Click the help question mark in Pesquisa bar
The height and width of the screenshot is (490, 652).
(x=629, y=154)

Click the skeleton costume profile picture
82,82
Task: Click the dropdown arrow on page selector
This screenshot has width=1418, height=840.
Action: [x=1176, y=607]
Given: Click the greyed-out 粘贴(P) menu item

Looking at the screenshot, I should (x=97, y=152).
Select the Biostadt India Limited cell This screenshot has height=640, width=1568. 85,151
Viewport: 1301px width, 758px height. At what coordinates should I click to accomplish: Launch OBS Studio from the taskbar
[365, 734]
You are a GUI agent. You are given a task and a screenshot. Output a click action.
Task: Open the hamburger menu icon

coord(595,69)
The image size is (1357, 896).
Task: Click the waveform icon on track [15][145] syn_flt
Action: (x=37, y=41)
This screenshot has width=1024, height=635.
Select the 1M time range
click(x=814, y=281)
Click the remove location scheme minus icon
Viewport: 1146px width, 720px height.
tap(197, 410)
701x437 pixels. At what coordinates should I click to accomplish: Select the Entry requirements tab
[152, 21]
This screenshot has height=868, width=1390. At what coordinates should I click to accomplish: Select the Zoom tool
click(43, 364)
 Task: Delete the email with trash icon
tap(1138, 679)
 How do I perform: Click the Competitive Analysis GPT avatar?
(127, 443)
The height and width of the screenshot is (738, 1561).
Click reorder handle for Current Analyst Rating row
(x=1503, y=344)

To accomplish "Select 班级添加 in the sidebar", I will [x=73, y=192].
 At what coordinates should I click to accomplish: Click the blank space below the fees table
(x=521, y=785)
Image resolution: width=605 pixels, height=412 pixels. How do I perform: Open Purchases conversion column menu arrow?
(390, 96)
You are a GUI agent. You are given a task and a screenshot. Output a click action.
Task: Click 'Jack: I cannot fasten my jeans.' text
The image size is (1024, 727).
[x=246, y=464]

━━━━━━━━

### Prompt
Would you copy the entire listing exactly, missing nothing?

### Response to the task
Click the help question mark in Pesquisa bar
The height and width of the screenshot is (490, 652).
(x=629, y=154)

Click the skeleton costume profile picture
82,82
Task: Click the dropdown arrow on page selector
This screenshot has width=1418, height=840.
Action: [x=1176, y=607]
Given: Click the greyed-out 粘贴(P) menu item

Looking at the screenshot, I should (x=97, y=152).
Select the Biostadt India Limited cell This screenshot has height=640, width=1568. 85,151
Viewport: 1301px width, 758px height. At what coordinates should I click to accomplish: Launch OBS Studio from the taskbar
[365, 734]
You are a GUI agent. You are given a task and a screenshot. Output a click action.
Task: Open the hamburger menu icon

coord(595,69)
The image size is (1357, 896).
Task: Click the waveform icon on track [15][145] syn_flt
Action: (x=37, y=41)
This screenshot has width=1024, height=635.
Select the 1M time range
click(x=814, y=281)
Click the remove location scheme minus icon
Viewport: 1146px width, 720px height.
tap(197, 410)
701x437 pixels. At what coordinates should I click to accomplish: Select the Entry requirements tab
[152, 21]
This screenshot has height=868, width=1390. At what coordinates should I click to accomplish: Select the Zoom tool
click(43, 364)
 Task: Delete the email with trash icon
tap(1138, 679)
 How do I perform: Click the Competitive Analysis GPT avatar?
(127, 443)
The height and width of the screenshot is (738, 1561).
Click reorder handle for Current Analyst Rating row
(x=1503, y=344)

To accomplish "Select 班级添加 in the sidebar", I will [x=73, y=192].
 At what coordinates should I click to accomplish: Click the blank space below the fees table
(x=521, y=785)
Image resolution: width=605 pixels, height=412 pixels. How do I perform: Open Purchases conversion column menu arrow?
(390, 96)
You are a GUI agent. You are given a task and a screenshot. Output a click action.
Task: Click 'Jack: I cannot fasten my jeans.' text
The image size is (1024, 727).
[x=246, y=464]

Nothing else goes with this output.